Task objective:
Rewrite the rows below, replacing every occurrence of "Locate an element on the screen" with "Find an element on the display" and leaving everything else unchanged.

Data for processing:

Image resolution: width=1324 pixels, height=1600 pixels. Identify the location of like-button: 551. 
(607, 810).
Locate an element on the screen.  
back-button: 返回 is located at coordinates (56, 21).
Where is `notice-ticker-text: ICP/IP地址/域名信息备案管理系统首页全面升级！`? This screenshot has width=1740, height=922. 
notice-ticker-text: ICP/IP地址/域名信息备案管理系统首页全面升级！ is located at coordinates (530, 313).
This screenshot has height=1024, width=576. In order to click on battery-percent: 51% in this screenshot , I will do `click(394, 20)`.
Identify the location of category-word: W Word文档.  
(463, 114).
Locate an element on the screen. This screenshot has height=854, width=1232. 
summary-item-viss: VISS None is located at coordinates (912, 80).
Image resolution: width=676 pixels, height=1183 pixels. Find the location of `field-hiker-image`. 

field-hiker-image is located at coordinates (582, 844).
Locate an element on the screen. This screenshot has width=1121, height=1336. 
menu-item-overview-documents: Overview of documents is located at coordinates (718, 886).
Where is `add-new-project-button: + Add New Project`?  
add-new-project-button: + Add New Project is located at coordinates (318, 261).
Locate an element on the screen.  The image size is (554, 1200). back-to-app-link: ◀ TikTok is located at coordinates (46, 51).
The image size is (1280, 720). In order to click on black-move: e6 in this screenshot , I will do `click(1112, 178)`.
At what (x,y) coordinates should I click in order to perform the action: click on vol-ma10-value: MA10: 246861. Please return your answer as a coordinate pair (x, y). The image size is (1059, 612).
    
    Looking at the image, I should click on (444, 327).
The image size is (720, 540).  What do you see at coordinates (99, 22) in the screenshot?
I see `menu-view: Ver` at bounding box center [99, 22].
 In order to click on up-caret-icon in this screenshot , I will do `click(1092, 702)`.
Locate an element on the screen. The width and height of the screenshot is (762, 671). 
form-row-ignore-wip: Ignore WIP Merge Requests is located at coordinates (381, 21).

Task solution:
Image resolution: width=1324 pixels, height=1600 pixels. Identify the location of like-button: 551. 
(607, 810).
Find an element on the display.  
back-button: 返回 is located at coordinates (56, 21).
Where is `notice-ticker-text: ICP/IP地址/域名信息备案管理系统首页全面升级！`? This screenshot has width=1740, height=922. 
notice-ticker-text: ICP/IP地址/域名信息备案管理系统首页全面升级！ is located at coordinates (530, 313).
This screenshot has height=1024, width=576. In order to click on battery-percent: 51% in this screenshot , I will do `click(394, 20)`.
Identify the location of category-word: W Word文档.  
(463, 114).
Find an element on the display. This screenshot has height=854, width=1232. 
summary-item-viss: VISS None is located at coordinates (912, 80).
Image resolution: width=676 pixels, height=1183 pixels. Find the location of `field-hiker-image`. 

field-hiker-image is located at coordinates (582, 844).
Find an element on the display. This screenshot has width=1121, height=1336. 
menu-item-overview-documents: Overview of documents is located at coordinates (718, 886).
Where is `add-new-project-button: + Add New Project`?  
add-new-project-button: + Add New Project is located at coordinates (318, 261).
Find an element on the display.  The image size is (554, 1200). back-to-app-link: ◀ TikTok is located at coordinates (46, 51).
The image size is (1280, 720). In order to click on black-move: e6 in this screenshot , I will do `click(1112, 178)`.
At what (x,y) coordinates should I click in order to perform the action: click on vol-ma10-value: MA10: 246861. Please return your answer as a coordinate pair (x, y). The image size is (1059, 612).
    
    Looking at the image, I should click on (444, 327).
The image size is (720, 540).  What do you see at coordinates (99, 22) in the screenshot?
I see `menu-view: Ver` at bounding box center [99, 22].
 In order to click on up-caret-icon in this screenshot , I will do `click(1092, 702)`.
Find an element on the display. The width and height of the screenshot is (762, 671). 
form-row-ignore-wip: Ignore WIP Merge Requests is located at coordinates (381, 21).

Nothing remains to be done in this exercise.